- **Problem to work on**
Gather every line in the listing below that contains the string "hello". Letter case matters.

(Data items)
- - - - - - -
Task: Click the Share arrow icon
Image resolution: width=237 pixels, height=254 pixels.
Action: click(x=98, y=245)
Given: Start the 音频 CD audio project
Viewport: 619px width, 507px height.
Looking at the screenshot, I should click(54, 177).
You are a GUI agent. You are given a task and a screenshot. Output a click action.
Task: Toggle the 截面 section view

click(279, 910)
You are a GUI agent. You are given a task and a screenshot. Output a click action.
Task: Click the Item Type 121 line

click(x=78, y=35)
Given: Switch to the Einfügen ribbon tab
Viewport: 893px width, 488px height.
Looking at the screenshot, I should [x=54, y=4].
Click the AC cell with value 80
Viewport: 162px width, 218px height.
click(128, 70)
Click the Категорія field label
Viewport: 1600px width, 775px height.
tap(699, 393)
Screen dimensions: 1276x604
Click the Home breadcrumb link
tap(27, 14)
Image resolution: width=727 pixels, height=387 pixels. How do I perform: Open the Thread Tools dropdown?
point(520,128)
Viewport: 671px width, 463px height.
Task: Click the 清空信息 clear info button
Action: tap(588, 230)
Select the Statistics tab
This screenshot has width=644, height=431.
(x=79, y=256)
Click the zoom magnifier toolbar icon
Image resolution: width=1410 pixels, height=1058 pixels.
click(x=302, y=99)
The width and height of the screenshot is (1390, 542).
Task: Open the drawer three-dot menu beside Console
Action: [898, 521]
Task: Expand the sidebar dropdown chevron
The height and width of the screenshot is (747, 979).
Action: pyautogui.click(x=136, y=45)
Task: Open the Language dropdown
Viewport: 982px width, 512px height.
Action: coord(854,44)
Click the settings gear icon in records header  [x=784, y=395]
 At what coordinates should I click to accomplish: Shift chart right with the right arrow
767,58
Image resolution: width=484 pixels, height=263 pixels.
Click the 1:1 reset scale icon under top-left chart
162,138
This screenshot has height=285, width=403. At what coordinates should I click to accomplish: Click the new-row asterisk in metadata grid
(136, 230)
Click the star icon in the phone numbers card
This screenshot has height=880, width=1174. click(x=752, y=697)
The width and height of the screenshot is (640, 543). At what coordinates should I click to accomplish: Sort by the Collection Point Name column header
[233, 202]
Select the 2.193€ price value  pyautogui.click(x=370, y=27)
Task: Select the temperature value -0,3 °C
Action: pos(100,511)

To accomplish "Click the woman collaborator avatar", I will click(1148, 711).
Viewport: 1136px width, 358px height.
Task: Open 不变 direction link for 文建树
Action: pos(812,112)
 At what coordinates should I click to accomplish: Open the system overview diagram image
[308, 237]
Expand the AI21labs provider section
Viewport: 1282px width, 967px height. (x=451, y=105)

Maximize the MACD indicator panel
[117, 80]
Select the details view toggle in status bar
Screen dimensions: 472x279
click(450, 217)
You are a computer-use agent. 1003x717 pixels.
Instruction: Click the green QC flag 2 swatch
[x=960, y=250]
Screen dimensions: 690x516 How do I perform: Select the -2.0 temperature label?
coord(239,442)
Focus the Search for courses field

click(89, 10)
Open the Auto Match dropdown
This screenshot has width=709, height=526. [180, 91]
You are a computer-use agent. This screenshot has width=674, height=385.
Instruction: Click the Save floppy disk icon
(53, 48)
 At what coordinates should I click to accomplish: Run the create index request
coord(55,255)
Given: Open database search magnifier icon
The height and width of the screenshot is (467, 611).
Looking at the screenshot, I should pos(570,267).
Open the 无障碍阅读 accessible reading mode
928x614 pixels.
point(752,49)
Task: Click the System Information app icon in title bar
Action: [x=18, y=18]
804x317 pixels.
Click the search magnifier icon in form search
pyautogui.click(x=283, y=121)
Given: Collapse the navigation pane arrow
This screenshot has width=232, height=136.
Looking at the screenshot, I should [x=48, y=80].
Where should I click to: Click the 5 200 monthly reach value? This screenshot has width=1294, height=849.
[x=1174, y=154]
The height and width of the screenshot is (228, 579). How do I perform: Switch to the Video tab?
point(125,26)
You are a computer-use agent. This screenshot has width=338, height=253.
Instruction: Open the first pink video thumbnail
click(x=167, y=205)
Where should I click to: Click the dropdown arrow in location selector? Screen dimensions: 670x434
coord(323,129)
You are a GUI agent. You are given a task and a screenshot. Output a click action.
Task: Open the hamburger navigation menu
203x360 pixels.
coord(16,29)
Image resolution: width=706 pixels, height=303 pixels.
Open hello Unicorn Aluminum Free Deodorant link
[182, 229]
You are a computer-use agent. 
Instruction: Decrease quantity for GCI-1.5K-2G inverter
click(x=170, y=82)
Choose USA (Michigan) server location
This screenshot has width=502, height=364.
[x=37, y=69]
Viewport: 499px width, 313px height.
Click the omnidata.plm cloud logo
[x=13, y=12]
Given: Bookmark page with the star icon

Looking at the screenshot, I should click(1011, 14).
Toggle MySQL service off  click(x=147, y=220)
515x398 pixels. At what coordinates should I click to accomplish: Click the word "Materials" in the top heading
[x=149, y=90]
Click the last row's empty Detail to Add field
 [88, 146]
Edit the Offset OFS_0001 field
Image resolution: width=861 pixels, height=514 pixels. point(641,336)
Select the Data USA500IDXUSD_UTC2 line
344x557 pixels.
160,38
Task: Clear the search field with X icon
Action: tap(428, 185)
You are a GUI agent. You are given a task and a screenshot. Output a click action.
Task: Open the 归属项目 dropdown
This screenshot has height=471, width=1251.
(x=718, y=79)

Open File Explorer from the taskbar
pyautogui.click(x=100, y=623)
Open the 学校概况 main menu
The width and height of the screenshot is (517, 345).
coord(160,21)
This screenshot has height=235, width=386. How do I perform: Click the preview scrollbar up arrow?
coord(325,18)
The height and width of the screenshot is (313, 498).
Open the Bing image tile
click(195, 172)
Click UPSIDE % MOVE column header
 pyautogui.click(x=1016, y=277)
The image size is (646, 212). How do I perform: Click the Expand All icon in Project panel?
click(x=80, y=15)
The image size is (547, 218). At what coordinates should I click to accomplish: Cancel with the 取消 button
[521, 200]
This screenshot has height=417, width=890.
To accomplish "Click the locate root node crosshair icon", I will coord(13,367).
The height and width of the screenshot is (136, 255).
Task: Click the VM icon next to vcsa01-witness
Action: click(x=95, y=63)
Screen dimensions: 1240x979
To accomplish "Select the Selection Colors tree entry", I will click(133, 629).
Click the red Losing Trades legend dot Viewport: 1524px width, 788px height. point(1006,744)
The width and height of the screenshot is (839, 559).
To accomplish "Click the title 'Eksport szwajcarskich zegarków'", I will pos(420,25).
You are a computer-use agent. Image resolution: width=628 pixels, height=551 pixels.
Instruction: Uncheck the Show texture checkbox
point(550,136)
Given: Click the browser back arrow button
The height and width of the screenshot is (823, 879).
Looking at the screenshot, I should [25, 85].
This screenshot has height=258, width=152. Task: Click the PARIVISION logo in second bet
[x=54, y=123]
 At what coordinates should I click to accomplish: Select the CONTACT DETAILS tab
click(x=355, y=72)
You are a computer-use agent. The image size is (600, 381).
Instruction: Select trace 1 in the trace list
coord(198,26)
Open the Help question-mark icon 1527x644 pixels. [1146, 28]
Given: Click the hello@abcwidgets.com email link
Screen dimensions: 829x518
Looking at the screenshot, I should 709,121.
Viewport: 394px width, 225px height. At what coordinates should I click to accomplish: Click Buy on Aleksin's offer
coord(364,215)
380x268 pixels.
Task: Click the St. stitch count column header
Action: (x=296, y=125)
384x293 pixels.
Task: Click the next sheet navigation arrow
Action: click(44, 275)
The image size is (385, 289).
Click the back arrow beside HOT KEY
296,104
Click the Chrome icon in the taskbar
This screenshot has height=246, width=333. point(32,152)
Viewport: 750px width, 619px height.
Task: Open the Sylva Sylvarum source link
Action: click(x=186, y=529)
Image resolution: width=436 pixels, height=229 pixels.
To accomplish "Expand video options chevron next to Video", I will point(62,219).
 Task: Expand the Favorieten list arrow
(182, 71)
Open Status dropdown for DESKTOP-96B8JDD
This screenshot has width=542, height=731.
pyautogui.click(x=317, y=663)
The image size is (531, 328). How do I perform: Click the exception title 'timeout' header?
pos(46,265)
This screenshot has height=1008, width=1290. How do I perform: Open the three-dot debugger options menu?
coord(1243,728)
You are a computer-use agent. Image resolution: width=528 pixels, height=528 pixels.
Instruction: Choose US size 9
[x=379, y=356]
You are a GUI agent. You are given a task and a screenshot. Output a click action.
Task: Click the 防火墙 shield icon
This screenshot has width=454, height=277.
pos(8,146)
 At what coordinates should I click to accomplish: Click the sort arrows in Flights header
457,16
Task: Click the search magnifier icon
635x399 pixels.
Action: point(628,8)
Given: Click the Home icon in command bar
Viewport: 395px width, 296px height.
- - - - - - -
- **Task answer**
Open hello Unicorn Aluminum Free Deodorant link
Given: Click the hello@abcwidgets.com email link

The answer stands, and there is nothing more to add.